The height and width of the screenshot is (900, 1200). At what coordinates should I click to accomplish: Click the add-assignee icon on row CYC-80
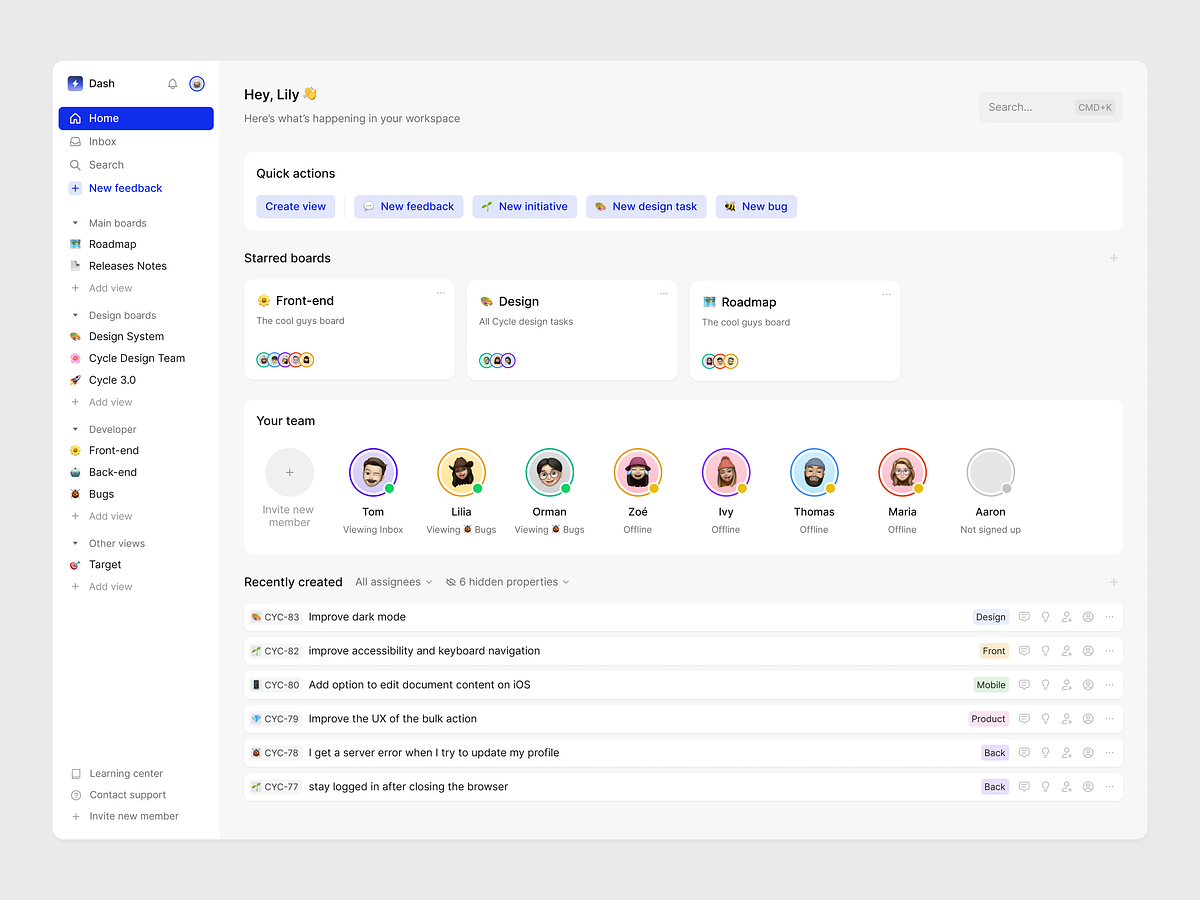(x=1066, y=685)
==
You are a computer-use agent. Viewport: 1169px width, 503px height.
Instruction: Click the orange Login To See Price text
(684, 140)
* * *
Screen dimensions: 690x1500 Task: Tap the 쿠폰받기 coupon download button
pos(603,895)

EXERCISE OBJECTIVE:
Copy out the lines from the one with "The height and" up to and including the one with "(x=1066, y=685)", scaling each coordinate in the answers by 2.55 and rounding to whole numbers, with halves rounded up. Keep the request text and its numbers as they are, and leave the pictures out.

FINISHED TASK:
The height and width of the screenshot is (900, 1200). At what coordinates should I click to accomplish: Click the add-assignee icon on row CYC-80
(x=2718, y=1747)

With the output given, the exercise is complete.